Start of READING TEXT

# IS 362 – Project 3: Chinook Database Query

**Student:** Htet Eaindray Thet  
**Course:** IS 362 – Introduction to Data Analysis  
**Objective:** Join the Chinook tables (Customer, Invoice, InvoiceLine, Track, Album)  
to display each customer's purchased tracks and album titles,  
sorted by Last Name and First Name.


In [6]:
import pandas as pd
import sqlite3
import warnings
warnings.filterwarnings('ignore')

In [8]:
import sqlite3
import pandas as pd
from sqlalchemy import create_engine

DB_PATH = r"C:\Users\htete\Downloads\Chinook_Sqlite.sqlite"


In [9]:

conn = sqlite3.connect(DB_PATH)
cur = conn.cursor()

# list tables
tables = cur.execute(
    "SELECT name FROM sqlite_master WHERE type='table' ORDER BY name;"
).fetchall()
print("tables in DB:", [t[0] for t in tables])

# show columns for a few important tables
for tbl in ("Customer", "Invoice", "InvoiceLine", "Track", "Album"):
    print("\nColumns in", tbl)
    for col in cur.execute(f"PRAGMA table_info({tbl});").fetchall():
        print(col)  # (cid, name, type, notnull, dflt_value, pk)

conn.close()


tables in DB: ['Album', 'Artist', 'Customer', 'Employee', 'Genre', 'Invoice', 'InvoiceLine', 'MediaType', 'Playlist', 'PlaylistTrack', 'Track']

Columns in Customer
(0, 'CustomerId', 'INTEGER', 1, None, 1)
(1, 'FirstName', 'NVARCHAR(40)', 1, None, 0)
(2, 'LastName', 'NVARCHAR(20)', 1, None, 0)

End of READING TEXT
Start of SUPPLIED RECORDS

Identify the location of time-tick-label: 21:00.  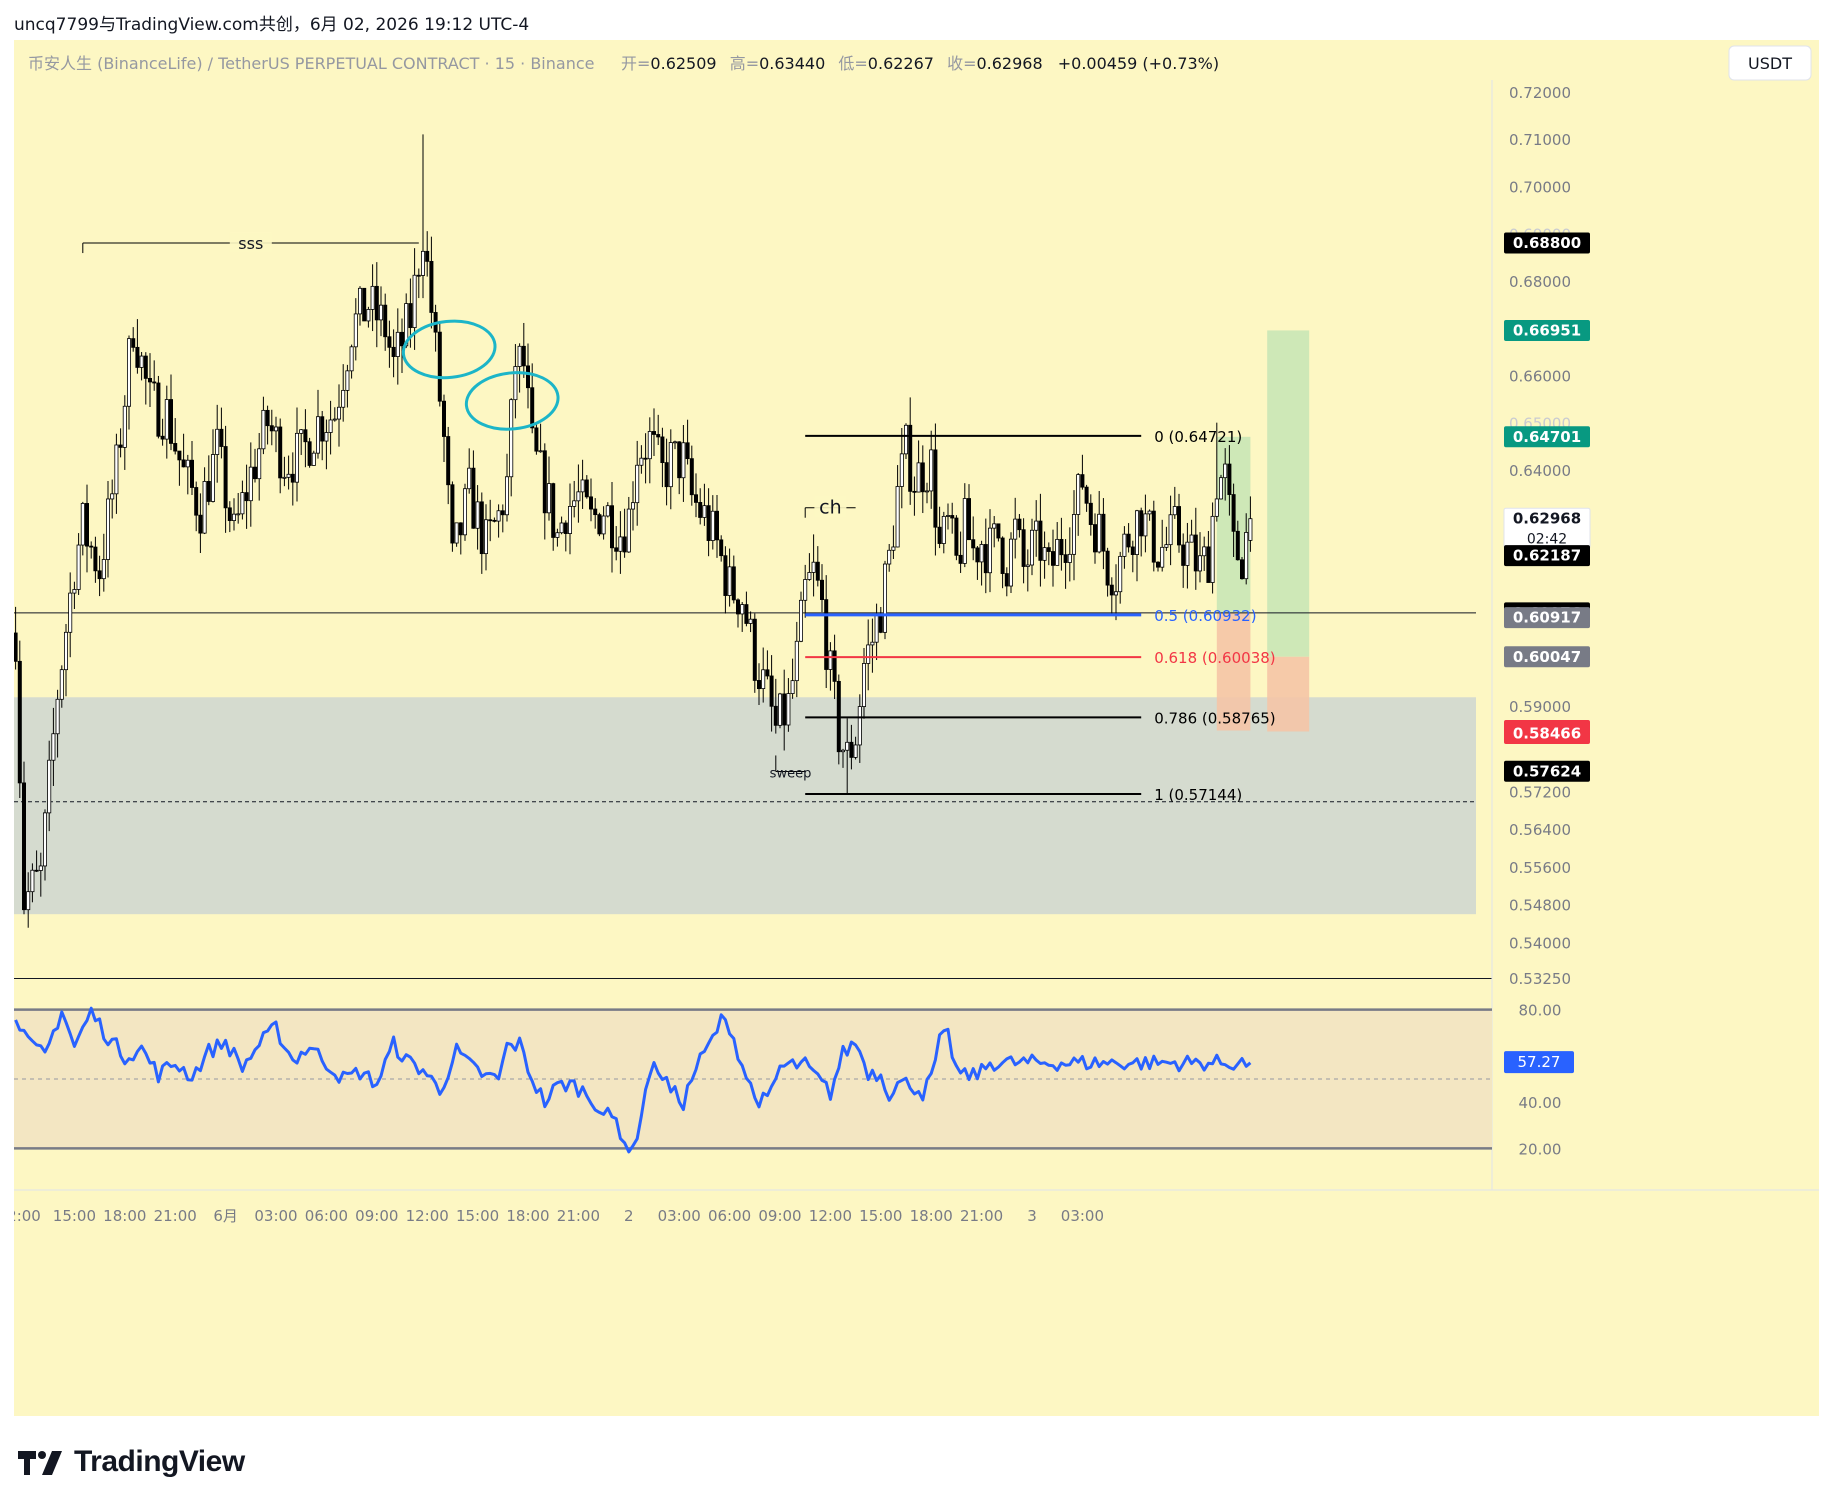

End of SUPPLIED RECORDS
Start of SUPPLIED RECORDS

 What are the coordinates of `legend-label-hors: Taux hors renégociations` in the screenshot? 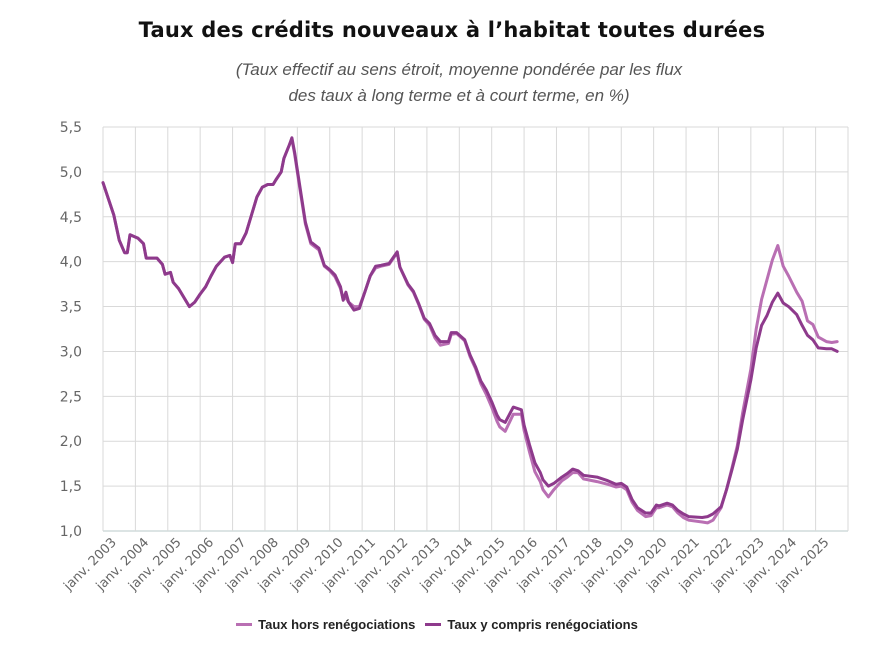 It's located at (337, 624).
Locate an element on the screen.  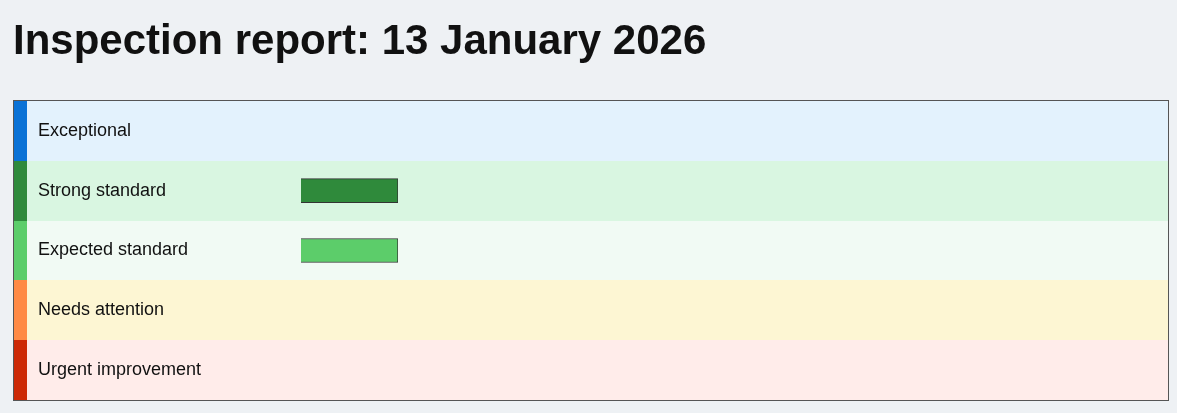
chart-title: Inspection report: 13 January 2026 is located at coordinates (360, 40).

End of SUPPLIED RECORDS
Start of SUPPLIED RECORDS

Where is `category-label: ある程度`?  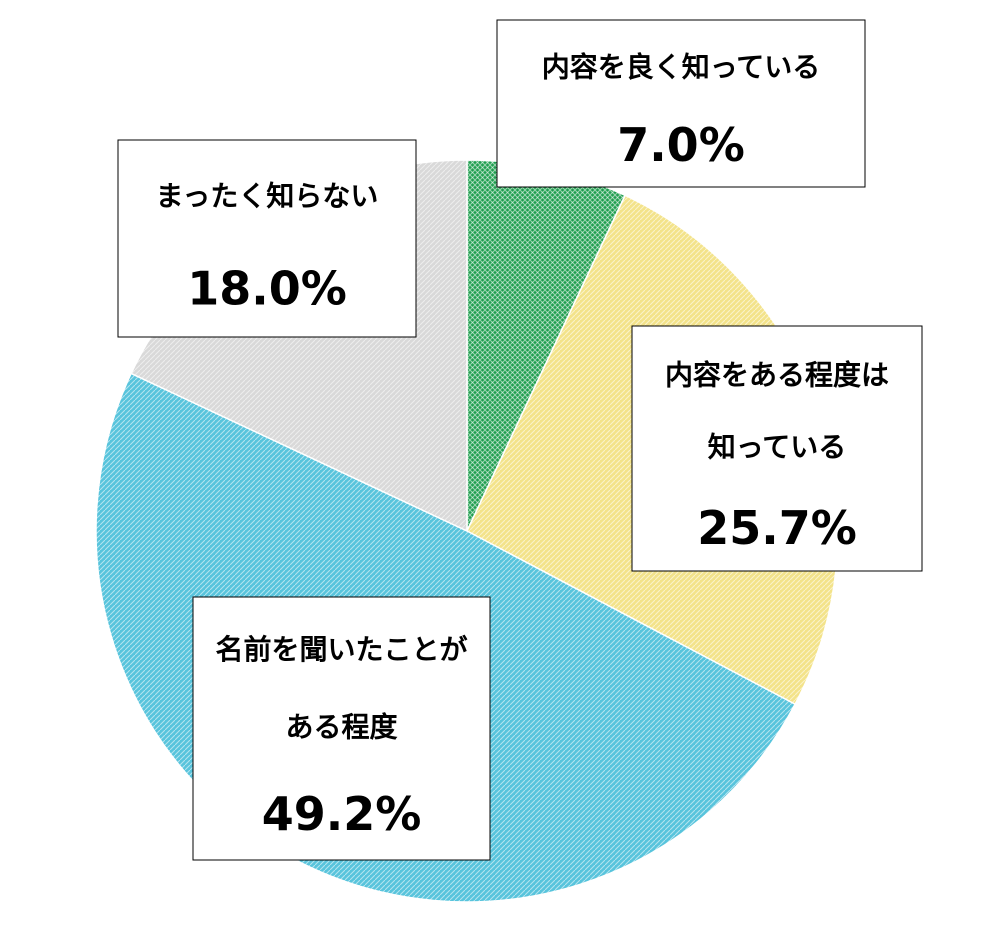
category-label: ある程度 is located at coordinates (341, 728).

End of SUPPLIED RECORDS

§ **YOUR TASKS**
A - In the Chinook database project, what data type does the output give for the LastName column of the Customer table?
B - List every table that the Chinook database project's objective says to join.
C - Continue the Chinook database project from its last line.

§ **YOUR RESPONSES**
A - NVARCHAR(20)

B - Customer, Invoice, InvoiceLine, Track, Album

C -
(3, 'Company', 'NVARCHAR(80)', 0, None, 0)
(4, 'Address', 'NVARCHAR(70)', 0, None, 0)
(5, 'City', 'NVARCHAR(40)', 0, None, 0)
(6, 'State', 'NVARCHAR(40)', 0, None, 0)
(7, 'Country', 'NVARCHAR(40)', 0, None, 0)
(8, 'PostalCode', 'NVARCHAR(10)', 0, None, 0)
(9, 'Phone', 'NVARCHAR(24)', 0, None, 0)
(10, 'Fax', 'NVARCHAR(24)', 0, None, 0)
(11, 'Email', 'NVARCHAR(60)', 1, None, 0)
(12, 'SupportRepId', 'INTEGER', 0, None, 0)

Columns in Invoice
(0, 'InvoiceId', 'INTEGER', 1, None, 1)
(1, 'CustomerId', 'INTEGER', 1, None, 0)
(2, 'InvoiceDate', 'DATETIME', 1, None, 0)
(3, 'BillingAddress', 'NVARCHAR(70)', 0, None, 0)
(4, 'BillingCity', 'NVARCHAR(40)', 0, None, 0)
(5, 'BillingState', 'NVARCHAR(40)', 0, No

In [14]:
from sqlalchemy import create_engine

DB_PATH = r"C:\Users\htete\Downloads\Chinook_Sqlite.sqlite"
engine = create_engine(f"sqlite:///{DB_PATH}")


In [15]:
sql = """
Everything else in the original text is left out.